- [QUOTED PASSAGE]
--- BEGIN ---

Now You'll Always Lose at Checkers

[SDG]

500 billion moves later, computer solves checkers

By KAREN KAPLAN | LA Times
July 19, 2007


After 13 years of brute-force computer analysis examining all 500 billion possible board positions, researchers announced Thursday they had solved the centuries-old game of checkers.


The result?


A perfect game cannot be won or lost but will inevitably end in a draw, according to the research published in the online edition of the journal Science.


The proof demonstrates that even the most skilled player can’t count on executing a cunning move designed to win — he or she can only avoid making a mistake that leads to a loss.


The complete solution to checkers marks a milestone in computing, achieving a goal that researchers had pondered since the earliest days of computers.


It is not a victory of pure machine intelligence, but one based largely on rote calculating ability.

--- END ---

- [RECORDED DATA]
--- BEGIN ---

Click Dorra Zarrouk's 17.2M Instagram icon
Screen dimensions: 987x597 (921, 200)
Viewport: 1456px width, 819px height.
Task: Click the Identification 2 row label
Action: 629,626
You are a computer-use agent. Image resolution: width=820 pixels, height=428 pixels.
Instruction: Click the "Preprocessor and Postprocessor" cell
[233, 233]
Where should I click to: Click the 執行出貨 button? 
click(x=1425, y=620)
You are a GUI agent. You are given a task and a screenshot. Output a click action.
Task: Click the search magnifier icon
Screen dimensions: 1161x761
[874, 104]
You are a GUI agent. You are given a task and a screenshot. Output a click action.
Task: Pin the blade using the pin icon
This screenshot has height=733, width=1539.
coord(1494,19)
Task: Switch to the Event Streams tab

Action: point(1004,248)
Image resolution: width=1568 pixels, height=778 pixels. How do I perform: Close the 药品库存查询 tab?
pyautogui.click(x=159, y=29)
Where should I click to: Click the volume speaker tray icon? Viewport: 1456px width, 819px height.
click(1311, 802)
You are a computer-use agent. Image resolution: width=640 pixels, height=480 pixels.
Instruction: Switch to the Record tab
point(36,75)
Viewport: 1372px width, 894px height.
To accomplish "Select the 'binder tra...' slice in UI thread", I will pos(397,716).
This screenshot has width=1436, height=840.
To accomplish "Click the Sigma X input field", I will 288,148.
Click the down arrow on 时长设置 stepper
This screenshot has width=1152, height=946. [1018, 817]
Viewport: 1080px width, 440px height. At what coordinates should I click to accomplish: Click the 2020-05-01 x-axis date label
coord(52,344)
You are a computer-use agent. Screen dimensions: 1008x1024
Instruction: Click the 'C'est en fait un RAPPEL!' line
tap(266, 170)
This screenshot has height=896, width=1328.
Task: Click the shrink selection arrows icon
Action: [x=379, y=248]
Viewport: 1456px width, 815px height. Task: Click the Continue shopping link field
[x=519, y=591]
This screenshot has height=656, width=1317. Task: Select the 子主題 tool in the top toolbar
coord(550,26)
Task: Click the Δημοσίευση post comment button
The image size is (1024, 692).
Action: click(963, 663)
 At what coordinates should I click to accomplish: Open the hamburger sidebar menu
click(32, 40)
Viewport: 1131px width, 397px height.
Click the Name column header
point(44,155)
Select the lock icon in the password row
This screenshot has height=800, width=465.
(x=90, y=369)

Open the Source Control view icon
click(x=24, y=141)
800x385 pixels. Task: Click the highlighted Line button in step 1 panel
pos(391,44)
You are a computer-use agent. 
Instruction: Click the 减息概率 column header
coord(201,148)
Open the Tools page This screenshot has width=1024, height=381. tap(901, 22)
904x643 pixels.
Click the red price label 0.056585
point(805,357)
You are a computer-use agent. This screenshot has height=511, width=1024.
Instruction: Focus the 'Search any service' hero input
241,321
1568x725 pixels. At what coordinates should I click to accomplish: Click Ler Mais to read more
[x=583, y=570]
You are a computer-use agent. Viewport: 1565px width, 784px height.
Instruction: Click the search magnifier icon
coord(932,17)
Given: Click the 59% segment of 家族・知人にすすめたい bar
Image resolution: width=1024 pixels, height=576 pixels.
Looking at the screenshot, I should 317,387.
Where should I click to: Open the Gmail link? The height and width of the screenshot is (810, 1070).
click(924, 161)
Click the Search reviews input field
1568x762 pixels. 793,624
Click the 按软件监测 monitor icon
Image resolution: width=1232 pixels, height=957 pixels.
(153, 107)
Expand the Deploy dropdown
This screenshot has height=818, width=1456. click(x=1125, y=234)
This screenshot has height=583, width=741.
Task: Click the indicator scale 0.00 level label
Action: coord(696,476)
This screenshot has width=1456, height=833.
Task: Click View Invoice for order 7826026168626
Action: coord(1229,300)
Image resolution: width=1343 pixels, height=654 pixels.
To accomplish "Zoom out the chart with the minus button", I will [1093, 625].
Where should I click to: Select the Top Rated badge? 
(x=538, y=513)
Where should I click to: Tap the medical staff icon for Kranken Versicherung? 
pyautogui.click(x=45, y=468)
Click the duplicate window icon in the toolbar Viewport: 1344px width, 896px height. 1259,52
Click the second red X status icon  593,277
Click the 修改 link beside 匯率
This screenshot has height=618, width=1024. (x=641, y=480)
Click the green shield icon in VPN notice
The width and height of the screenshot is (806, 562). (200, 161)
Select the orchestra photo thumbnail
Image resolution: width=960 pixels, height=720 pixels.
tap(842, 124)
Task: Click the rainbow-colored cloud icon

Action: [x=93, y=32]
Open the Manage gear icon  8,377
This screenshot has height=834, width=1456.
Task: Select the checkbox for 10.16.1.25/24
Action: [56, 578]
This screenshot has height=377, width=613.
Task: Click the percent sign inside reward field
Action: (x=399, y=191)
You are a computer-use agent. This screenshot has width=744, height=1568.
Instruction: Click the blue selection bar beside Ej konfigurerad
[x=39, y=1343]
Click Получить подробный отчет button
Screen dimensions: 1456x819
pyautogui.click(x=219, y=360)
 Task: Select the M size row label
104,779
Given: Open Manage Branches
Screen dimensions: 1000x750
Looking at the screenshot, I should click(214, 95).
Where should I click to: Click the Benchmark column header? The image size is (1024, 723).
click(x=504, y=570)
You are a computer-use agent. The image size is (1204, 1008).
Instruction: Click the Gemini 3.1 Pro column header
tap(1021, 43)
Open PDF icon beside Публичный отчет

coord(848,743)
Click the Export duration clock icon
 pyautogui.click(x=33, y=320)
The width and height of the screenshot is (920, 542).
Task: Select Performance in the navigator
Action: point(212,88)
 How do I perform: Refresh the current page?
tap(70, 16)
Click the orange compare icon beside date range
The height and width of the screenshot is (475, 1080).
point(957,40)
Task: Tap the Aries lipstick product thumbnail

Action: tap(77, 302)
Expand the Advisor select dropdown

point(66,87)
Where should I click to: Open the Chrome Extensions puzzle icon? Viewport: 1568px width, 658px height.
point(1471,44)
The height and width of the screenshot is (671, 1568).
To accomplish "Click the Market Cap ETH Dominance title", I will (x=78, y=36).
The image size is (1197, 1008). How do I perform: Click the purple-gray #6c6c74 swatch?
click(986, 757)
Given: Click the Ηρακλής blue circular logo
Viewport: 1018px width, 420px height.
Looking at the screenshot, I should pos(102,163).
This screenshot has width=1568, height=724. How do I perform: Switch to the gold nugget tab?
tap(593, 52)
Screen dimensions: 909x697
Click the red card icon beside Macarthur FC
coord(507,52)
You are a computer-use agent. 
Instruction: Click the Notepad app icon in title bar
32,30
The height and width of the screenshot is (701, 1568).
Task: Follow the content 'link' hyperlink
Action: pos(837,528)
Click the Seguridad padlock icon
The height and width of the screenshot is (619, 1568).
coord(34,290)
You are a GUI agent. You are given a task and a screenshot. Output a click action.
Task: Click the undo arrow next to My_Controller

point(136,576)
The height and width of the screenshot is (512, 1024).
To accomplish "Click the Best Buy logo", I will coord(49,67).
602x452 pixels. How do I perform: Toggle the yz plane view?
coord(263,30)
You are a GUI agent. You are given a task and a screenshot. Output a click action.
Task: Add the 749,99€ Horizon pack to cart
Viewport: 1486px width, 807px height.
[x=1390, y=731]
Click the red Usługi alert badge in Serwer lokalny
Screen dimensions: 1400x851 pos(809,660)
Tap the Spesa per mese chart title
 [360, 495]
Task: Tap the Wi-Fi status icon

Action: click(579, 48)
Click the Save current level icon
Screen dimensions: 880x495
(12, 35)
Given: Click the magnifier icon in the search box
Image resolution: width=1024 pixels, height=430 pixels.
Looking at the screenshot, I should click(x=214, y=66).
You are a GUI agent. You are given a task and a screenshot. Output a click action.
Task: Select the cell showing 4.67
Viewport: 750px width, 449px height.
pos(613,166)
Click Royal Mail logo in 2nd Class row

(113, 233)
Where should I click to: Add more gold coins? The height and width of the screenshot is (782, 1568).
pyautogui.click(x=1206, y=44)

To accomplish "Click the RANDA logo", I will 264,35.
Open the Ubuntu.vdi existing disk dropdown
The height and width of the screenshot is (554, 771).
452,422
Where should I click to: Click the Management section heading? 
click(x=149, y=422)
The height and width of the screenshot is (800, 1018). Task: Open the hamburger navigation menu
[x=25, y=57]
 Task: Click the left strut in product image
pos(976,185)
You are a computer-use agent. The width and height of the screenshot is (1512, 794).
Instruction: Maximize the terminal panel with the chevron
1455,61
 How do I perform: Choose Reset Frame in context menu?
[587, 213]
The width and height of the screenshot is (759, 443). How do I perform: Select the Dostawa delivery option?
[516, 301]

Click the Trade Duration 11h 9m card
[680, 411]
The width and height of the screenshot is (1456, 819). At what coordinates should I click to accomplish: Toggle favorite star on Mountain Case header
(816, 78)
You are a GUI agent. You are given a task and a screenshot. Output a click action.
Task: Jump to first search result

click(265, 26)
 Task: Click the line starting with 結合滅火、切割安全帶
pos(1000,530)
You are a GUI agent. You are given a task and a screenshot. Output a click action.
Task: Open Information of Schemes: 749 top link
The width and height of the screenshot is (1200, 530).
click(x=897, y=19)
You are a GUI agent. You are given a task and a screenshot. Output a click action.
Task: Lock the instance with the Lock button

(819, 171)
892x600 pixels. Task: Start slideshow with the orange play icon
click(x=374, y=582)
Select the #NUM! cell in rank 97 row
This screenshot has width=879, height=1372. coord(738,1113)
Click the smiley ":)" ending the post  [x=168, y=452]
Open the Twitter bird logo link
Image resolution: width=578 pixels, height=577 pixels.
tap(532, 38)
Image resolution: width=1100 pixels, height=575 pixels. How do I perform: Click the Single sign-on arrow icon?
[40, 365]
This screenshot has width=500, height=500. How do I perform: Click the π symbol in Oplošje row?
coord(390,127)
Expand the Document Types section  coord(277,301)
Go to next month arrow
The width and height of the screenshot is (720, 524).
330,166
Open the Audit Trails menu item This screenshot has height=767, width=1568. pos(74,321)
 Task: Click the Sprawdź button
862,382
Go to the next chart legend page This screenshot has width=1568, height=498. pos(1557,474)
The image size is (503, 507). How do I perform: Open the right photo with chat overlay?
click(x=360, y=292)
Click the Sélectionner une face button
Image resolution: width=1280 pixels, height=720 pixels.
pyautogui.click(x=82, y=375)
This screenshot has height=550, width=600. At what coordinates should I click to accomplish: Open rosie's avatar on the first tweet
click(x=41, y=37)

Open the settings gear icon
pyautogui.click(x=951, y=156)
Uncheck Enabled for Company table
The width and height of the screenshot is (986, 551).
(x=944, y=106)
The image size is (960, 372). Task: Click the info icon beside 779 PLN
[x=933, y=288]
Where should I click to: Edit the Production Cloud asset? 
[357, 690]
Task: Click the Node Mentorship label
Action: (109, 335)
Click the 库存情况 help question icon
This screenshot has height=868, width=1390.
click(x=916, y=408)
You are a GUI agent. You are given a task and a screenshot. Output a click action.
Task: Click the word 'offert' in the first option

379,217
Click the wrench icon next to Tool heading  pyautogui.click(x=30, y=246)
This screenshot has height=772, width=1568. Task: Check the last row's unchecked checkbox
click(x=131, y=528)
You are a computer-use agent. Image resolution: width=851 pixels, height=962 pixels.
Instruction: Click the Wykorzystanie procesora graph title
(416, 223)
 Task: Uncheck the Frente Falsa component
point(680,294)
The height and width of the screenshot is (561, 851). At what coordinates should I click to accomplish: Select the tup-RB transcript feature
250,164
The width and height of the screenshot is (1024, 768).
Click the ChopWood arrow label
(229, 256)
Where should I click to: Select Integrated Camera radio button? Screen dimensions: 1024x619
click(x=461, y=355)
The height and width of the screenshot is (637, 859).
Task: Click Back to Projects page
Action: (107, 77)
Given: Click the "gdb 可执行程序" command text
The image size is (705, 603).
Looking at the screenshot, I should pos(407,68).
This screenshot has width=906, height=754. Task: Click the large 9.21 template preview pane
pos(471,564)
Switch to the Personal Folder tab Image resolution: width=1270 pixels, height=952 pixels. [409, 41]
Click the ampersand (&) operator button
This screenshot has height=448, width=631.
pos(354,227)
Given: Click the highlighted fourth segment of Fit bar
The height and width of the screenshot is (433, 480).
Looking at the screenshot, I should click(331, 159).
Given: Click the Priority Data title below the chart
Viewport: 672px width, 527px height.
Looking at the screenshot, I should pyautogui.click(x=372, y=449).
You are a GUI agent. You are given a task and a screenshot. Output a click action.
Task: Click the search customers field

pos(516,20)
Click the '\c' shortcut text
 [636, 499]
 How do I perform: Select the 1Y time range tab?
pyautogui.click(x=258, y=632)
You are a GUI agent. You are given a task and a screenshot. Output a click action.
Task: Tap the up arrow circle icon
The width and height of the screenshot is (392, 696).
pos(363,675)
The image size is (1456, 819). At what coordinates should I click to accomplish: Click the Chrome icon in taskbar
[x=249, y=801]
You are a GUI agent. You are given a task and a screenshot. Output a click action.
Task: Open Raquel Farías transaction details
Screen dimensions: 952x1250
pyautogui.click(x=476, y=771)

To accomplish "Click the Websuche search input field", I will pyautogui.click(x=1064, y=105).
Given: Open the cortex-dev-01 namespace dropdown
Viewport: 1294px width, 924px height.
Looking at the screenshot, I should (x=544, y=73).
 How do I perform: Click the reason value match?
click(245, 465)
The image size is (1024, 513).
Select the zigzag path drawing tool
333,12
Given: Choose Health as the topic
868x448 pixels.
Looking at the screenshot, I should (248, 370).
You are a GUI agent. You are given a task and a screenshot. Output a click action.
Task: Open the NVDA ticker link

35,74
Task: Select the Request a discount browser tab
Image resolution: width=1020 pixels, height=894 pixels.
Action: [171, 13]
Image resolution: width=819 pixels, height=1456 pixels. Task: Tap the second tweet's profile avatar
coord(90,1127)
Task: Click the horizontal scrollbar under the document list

--- END ---

- [WHAT THIS EXERCISE ASKS]
A. According to the checkers article, how many board positions did the computer analysis examine?
B. Please say whether each statement agrees with the checkers article, answering yes or no and quoting the deciding words: (i) The research appeared in the print edition of Science. (ii) A perfect game of checkers ends in a draw. (iii) The solution is a victory of pure machine intelligence.

- [TASK SOLUTIONS]
A. All 500 billion possible board positions.

B.
(i) No: "published in the online edition of the journal Science"
(ii) Yes: "A perfect game cannot be won or lost but will inevitably end in a draw"
(iii) No: "It is not a victory of pure machine intelligence, but one based largely on rote calculating ability."